Looks like there’s a free DXF generator here that should solve your problem.

Another one.

This page explains the old-school drafting method I was talking about. In step 6 he shows that there is, in fact, a formula for generating the correct shape for two pipes of arbitrary radii.

Before modern CAD systems sheet metal flat patterns were generated for formed shapes by using templates, rules of thumb for bend offset and distortion, and often some amount of trial and error, especially in the case of complicated forms like conical shapes or multiple axis bends and forms.

Most production-grade modern 3D parametric CAD modelers have what is called “sheet metal” modules that will generate a flat pattern from a formed product, compensating for bend radius offsets, highlight the need for relief features, and some will even compensate for bend distortions to some degree of reliability.

There is a simple way to do this; though. Take a large piece of heavy vellum or poster board, roll it in the same shape as your actual form, and then use a can around a pole mounted light to generate the silhouette of the hole you want. You can then take a picture of the hole (as inline as possible) with a camera, or premark a grid pattern on the vellum and measure where the silhouette falls to get enough points to generate the flat pattern. However, be aware that when you remove material the edges of the hole are going to distort some, and if the hole is big enough the entire piece might warp when you try to roll it, requiring some stiffening rings, doubler places or relief cuts to allow it to maintain shape. If you are just doing a one off it might well be easier to just tack on a second heavier section and then cut out the opening with a cutting torch.

Stranger

The last one shown is what I was trying to visualize. The generators is what I will end up using but it was nice to see a drafting method that I could use.

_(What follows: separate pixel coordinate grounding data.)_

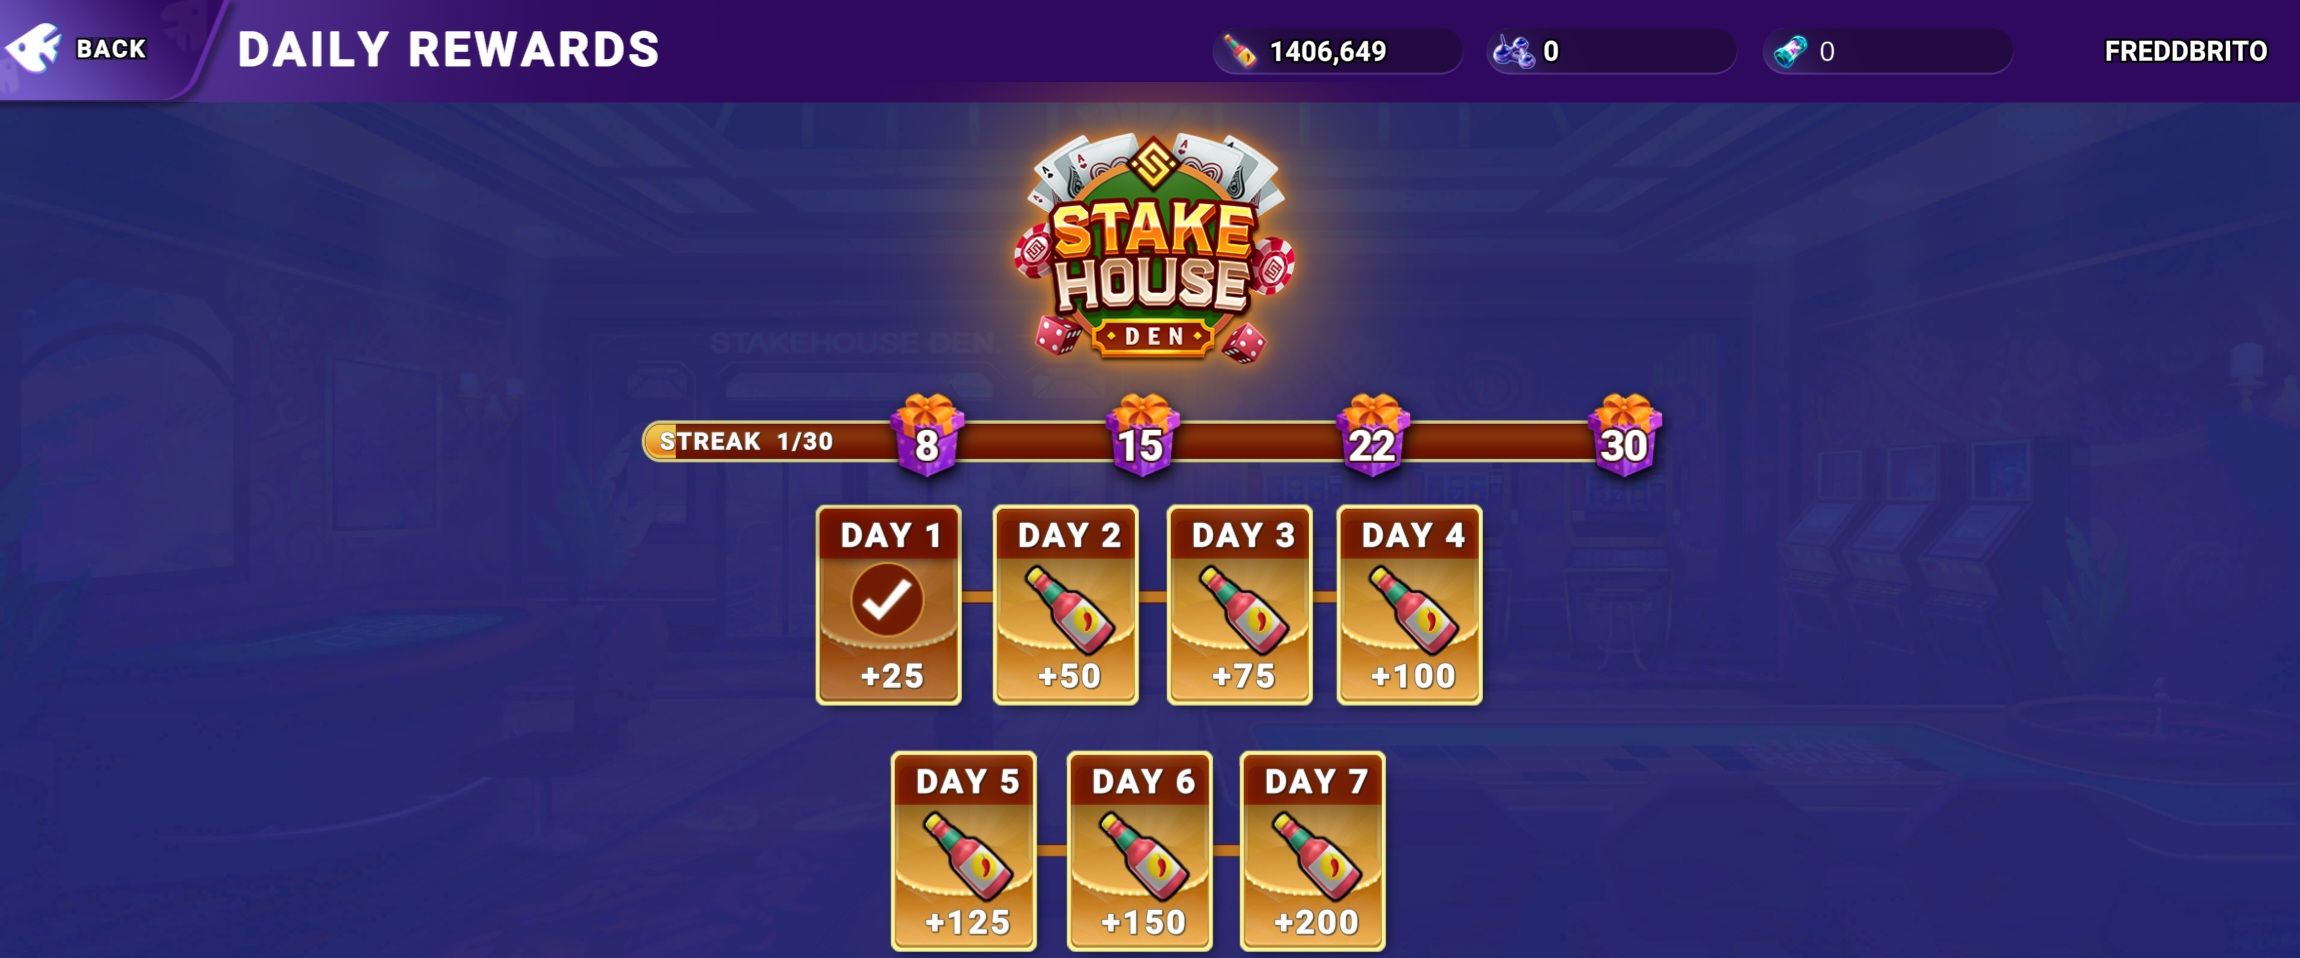Select the Day 5 +125 reward card
Image resolution: width=2300 pixels, height=958 pixels.
tap(964, 851)
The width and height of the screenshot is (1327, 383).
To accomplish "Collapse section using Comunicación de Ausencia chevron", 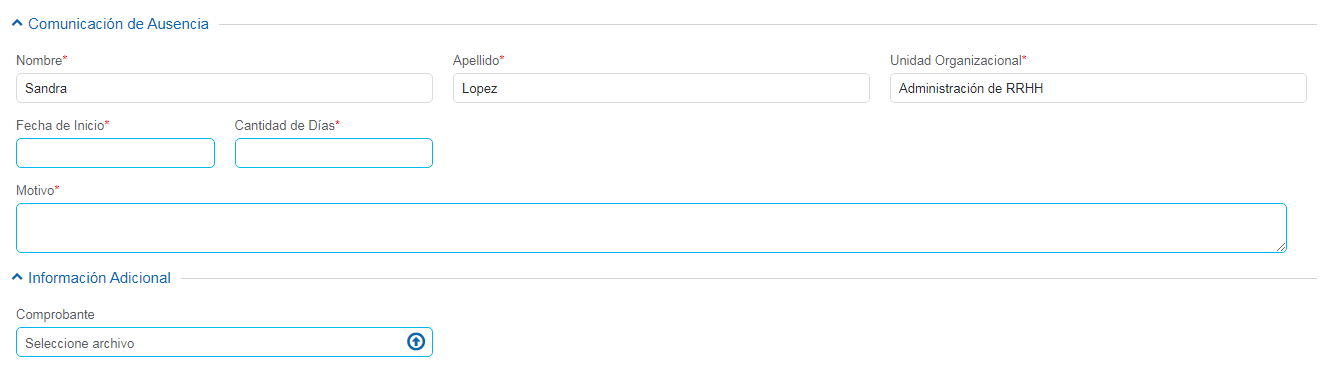I will point(17,24).
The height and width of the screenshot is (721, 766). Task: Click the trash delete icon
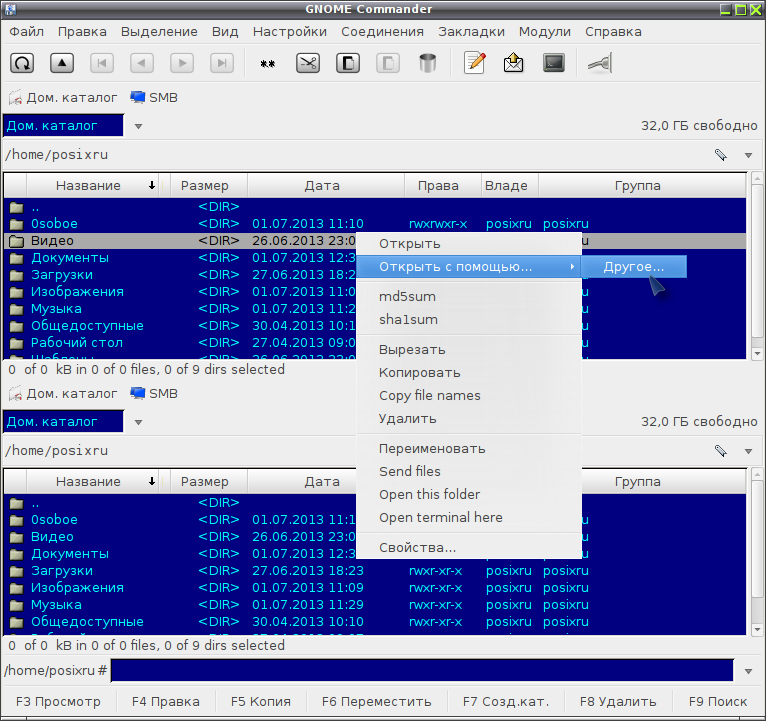(427, 63)
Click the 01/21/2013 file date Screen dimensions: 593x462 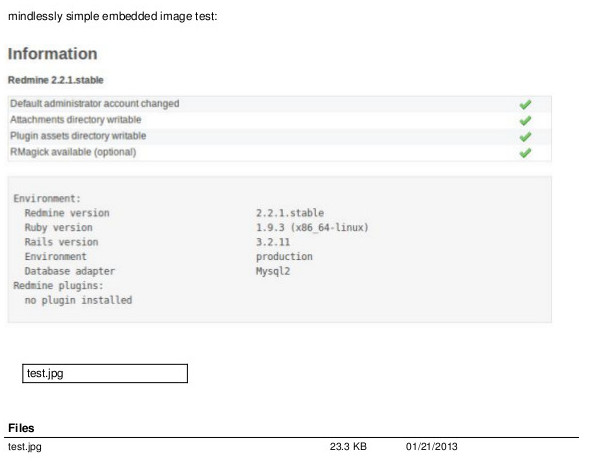point(432,446)
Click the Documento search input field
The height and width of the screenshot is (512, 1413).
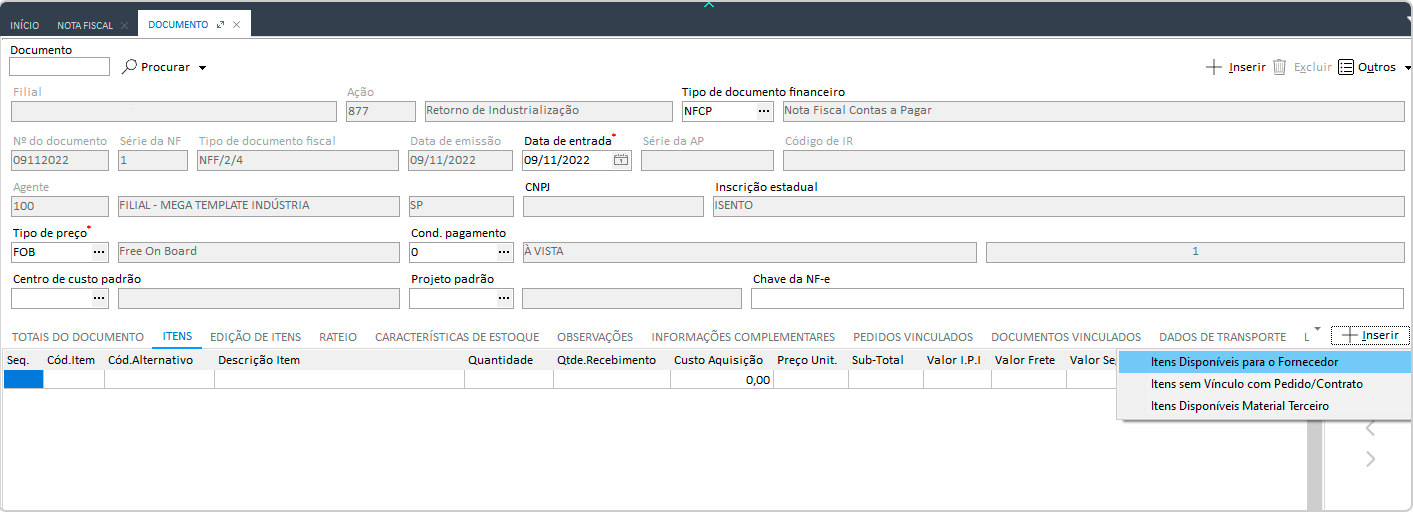point(59,67)
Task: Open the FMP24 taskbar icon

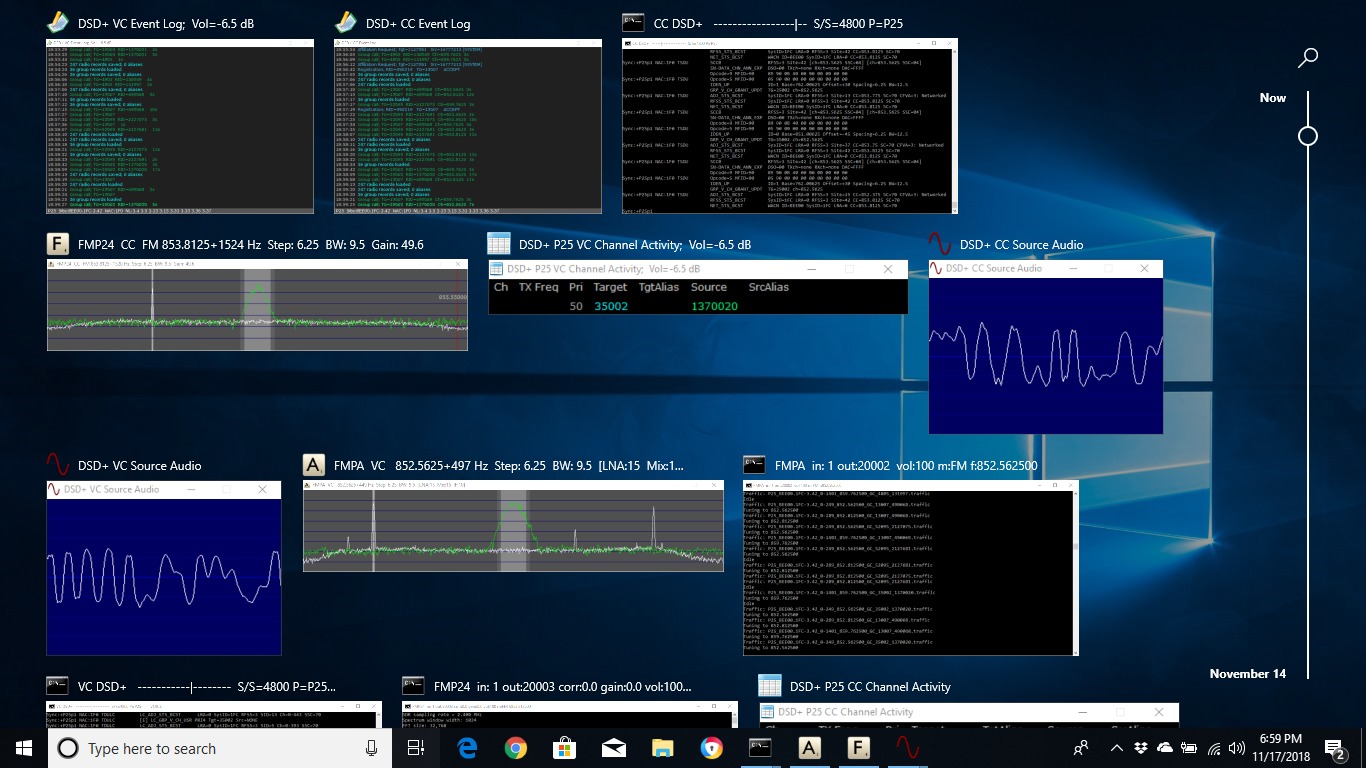Action: click(859, 747)
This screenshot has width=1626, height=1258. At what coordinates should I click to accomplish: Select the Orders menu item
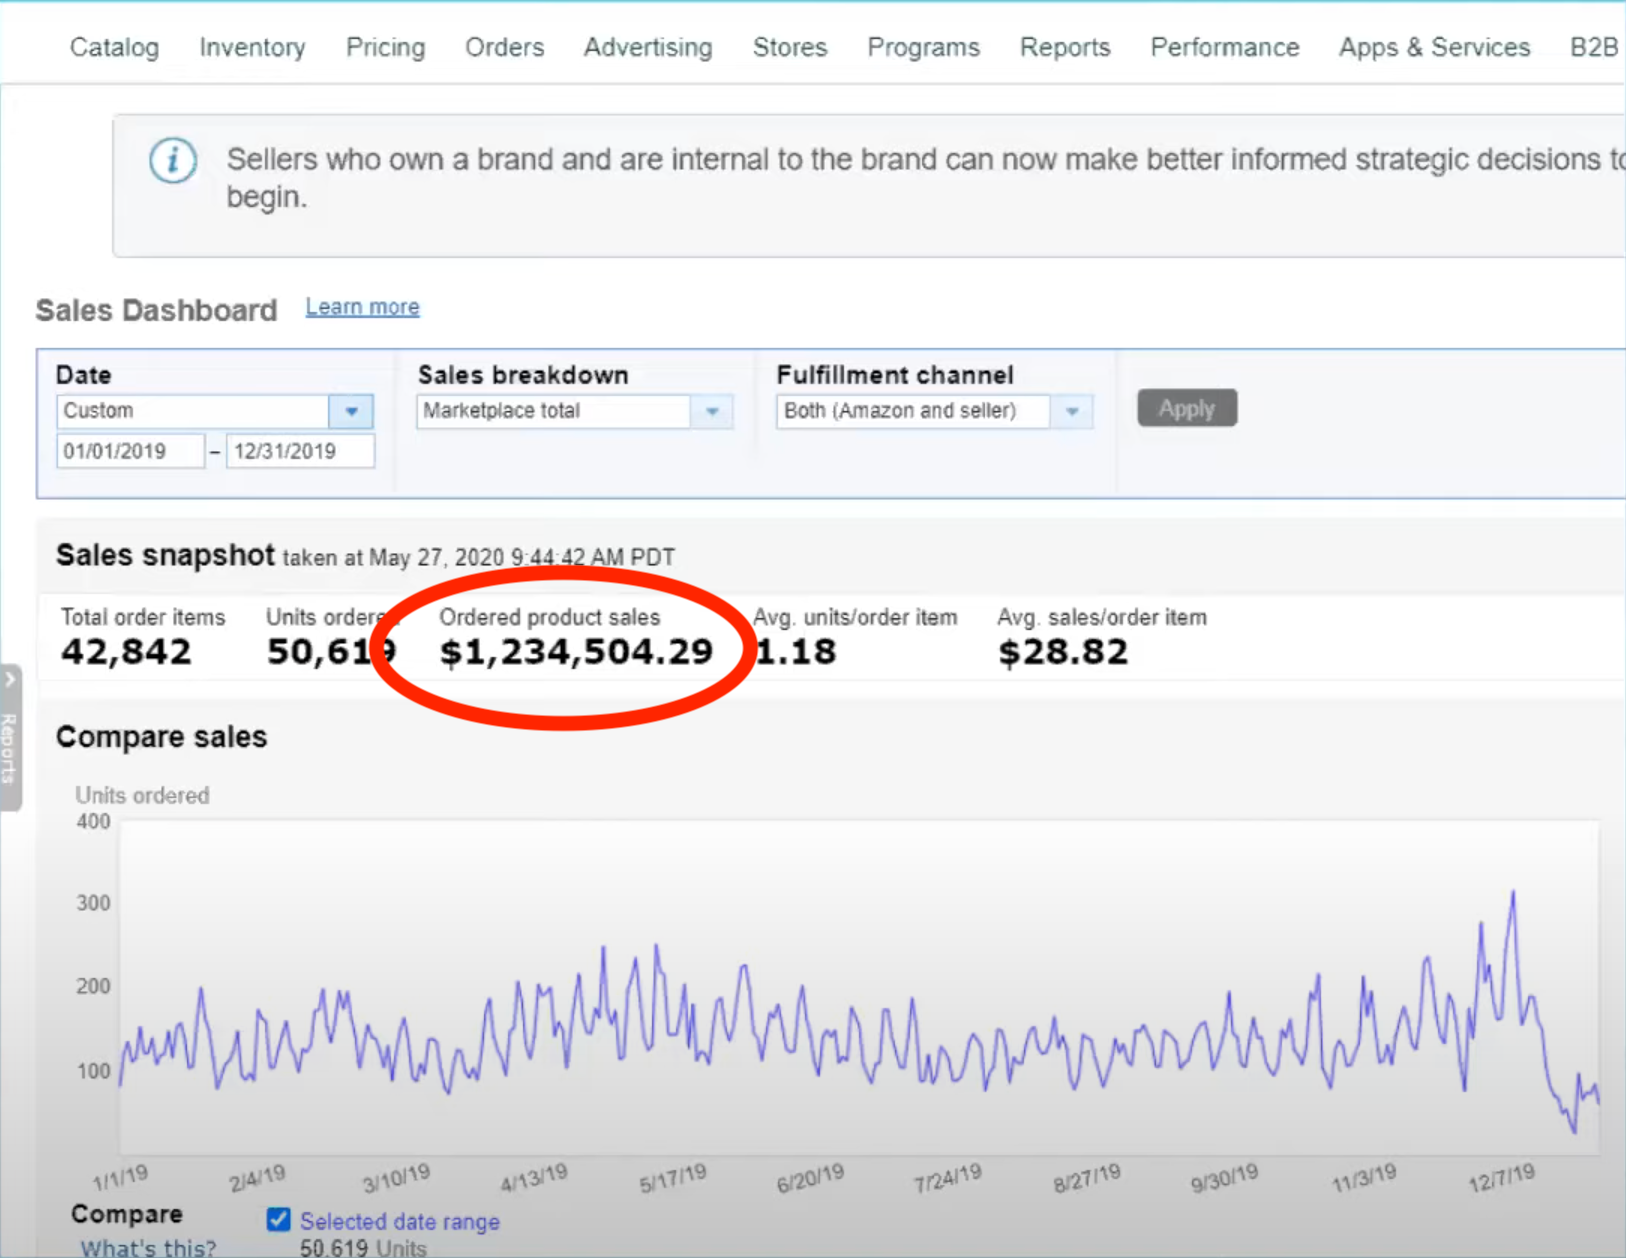tap(504, 47)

The light never occured me, great idea. I use it on occasion for other odd shapes, I should have thought of it.

That’s not an ellipse. And as r1 → ∞ and for r1 >> r2, does that curve approach a circle? It should, right? Only if the pipe intersects the cylinder perpendicularly.

Also JA, or the joint angle, when I described above it was the trivial case for when the r2 pipe intersects the cylinder at 90°. But the joint angle θ can be 0 < θ ≤ 90°. And the intersecting pipe, if θ < 90°, does not have to have its axis lying in the same plane as the axis of the cylinder.

This gets more and more fascinating!

So I believe these are the key variables:
r1 = cylinder radius
r2 = intersecting pipe radius
θ = the ∠ between axes of cylinder and pipe, if they were coplanar
ψ = the ∠ of rotation of the pipe, perpendicular to the plane defined by sweeping through ∠θ, if the pipe’s axis is not coplanar with the cylinder’s axis

There are probably more elegant descriptions for those, but I believe those are the variables to describe the general problem, which I’ll state like this:

What is the planar equation of the closed curve, C, such that when the plane is wrapped into a cylinder of radius r1, a pipe of radius r2 and intersecting the cylinder at angles θ and ψ perfectly fits the hole described by C?